Photo by Victor Consaga


This popular dessert item is a dark-colored baked cake that contains chocolate as the main flavoring ingredient.  Often coated with sugar frosting or icing, the chocolate cake is presented as a sheet cake or a layered round cake, and decorated to suit the occasion.



Chocolate cake is a dessert item that is often served at gatherings such as birthday parties and weddings.  Like many dessert cakes and pastries (postri) enjoyed in Guam, chocolate cake in its present incarnation probably appeared with the arrival of Americans to the island in the early part of the 20th century.  Indeed, recipes for chocolate cake were printed in early editions of the Guam Recorder, such as those belonging to Mrs. HA Nagle, a graduate of the Mrs. Barber Cooking School in Philadelphia and an instructor of domestic science classes at the Guam Department of Education.

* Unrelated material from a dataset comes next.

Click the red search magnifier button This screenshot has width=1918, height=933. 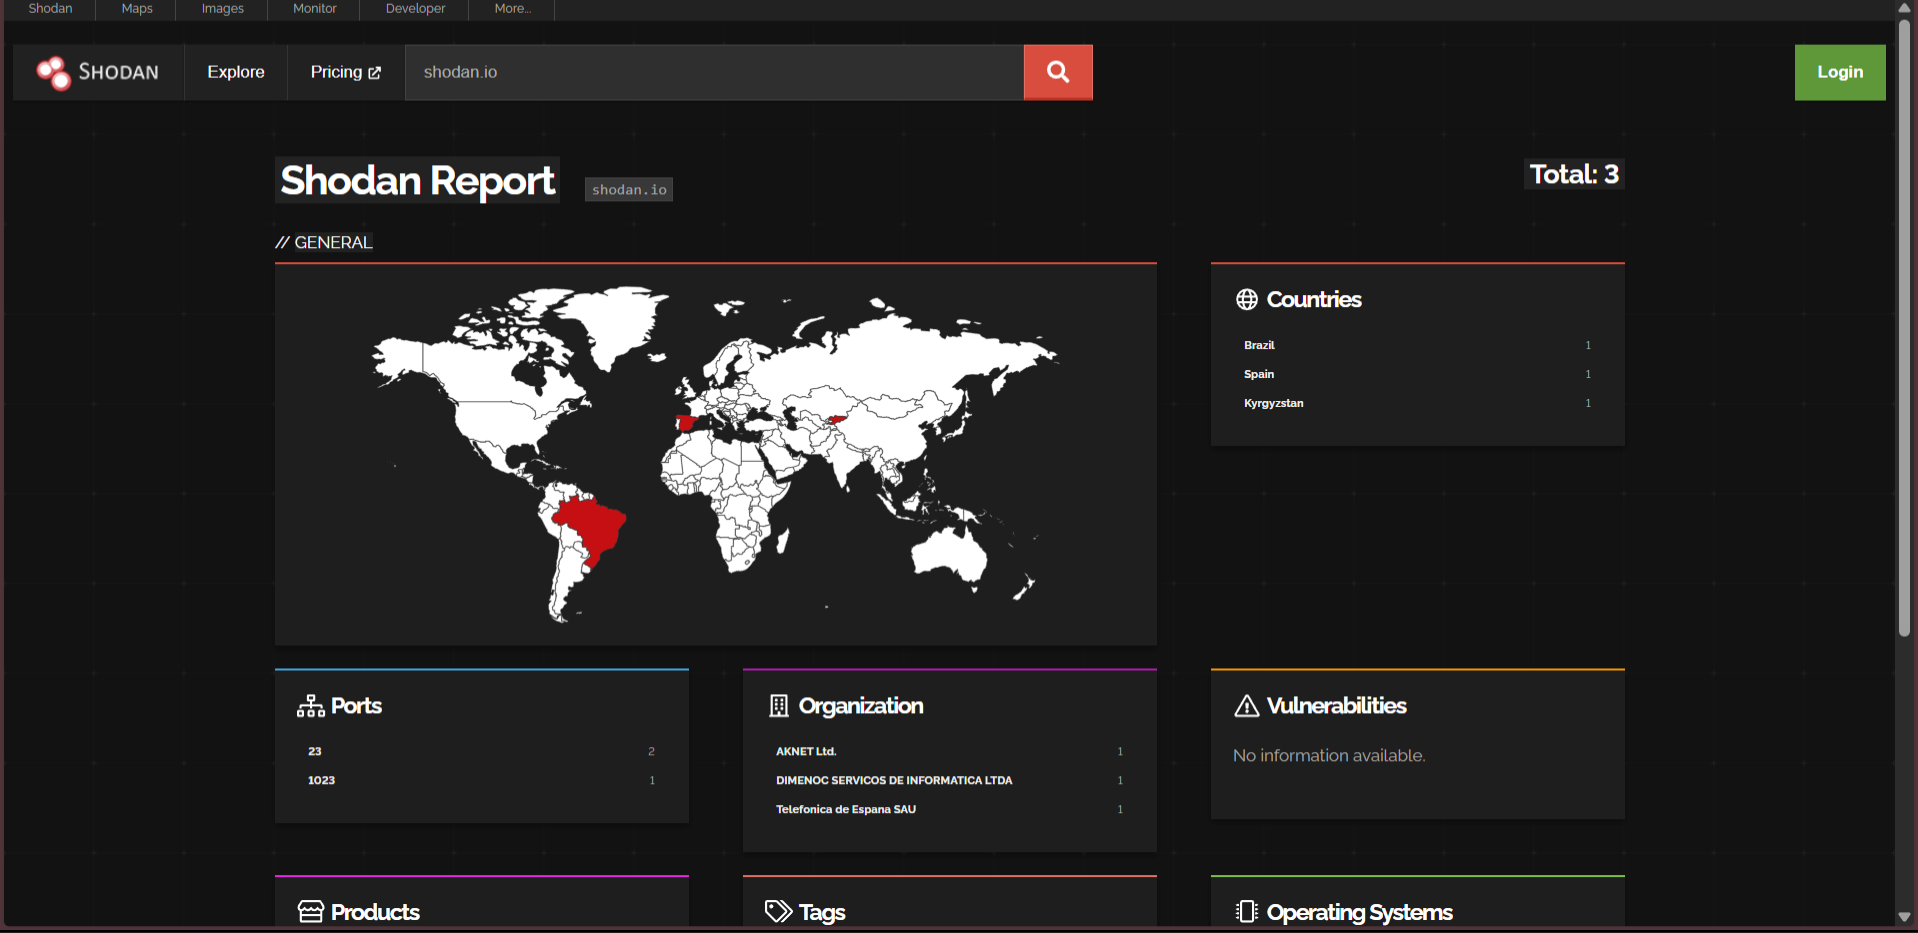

Cakes were classified in the traditional CHamoru food category of postri, which included dessert cakes, sweet rolls and pastries.  It is unclear if chocolate cake was consumed during the Spanish era (17th through 19th centuries), although the Spanish did introduce chocolate sweets, chocolate drinks, and pastries to the CHamoru people.  The Spanish also introduced the cultivation of cacao, the plant from which chocolate is derived.  Although never grown into an agricultural or commercial industry, cacao plants remained on Rota (Luta), an island north of Guam and part of the Mariana Islands) even after World War II.


Although many families today choose to purchase chocolate cake from local bakeries or use a prepared cake mix, others choose to bake their own cakes from scratch.


The ingredients for chocolate cake vary with recipes, but essential components are eggs, flour, sugar, cocoa powder, butter or oil, salt and baking soda.   Most of these ingredients obviously are imported food items to the Marianas.  Different frostings can be used to cover the cake, and other items may be added to enhance flavors and textures, such as nuts, coffee, coconut or other fruits. Indeed, chocolate cake is one of the most versatile items on the fiesta dessert table and a nice way to close out a festive meal.

Placement on table

Chocolate cake is placed with the desserts at the end of the table, but dishes classified as desserts are most commonly placed on a separate table.

By Dominica Tolentino


Devil’s Food Recipe

Part one:

  • 1 cup of brown sugar
  • 1 cup of grated chocolate
  • 1/2 cup of sweet milk

Part two:

  • 1 cup brown sugar
  • 1/2 cup sweet milk
  • 3 egg yolks
  • 2 cups flour
  • 2 teaspoonfuls of baking powder

Put part one on the stove and let it come to a boil.  Cool and mix with part two.  Layer with vanilla.  Bake in three layers and put together with white icing.

* Recipe from “Recipes and Domestic Science Hints” by Mrs. Nagle in The Guam Recorder, Volume II, December 1925, p. 284.

Little Chocolate Cakes

  • 2 tablespoons of butter
  • 1 cup of sugar
  • ½ cup of water
  • 1-1/2 cups of flour
  • 1 pinch of salt
  • 1 tablespoon of vanilla

Put ingredients together with butter as for cake.  Bake in round pans in moderate oven.

* Recipe from Little Chocolate Cakes by Mrs. Nagle in The Guam Recorder, Volume III; September 1926, p. 163.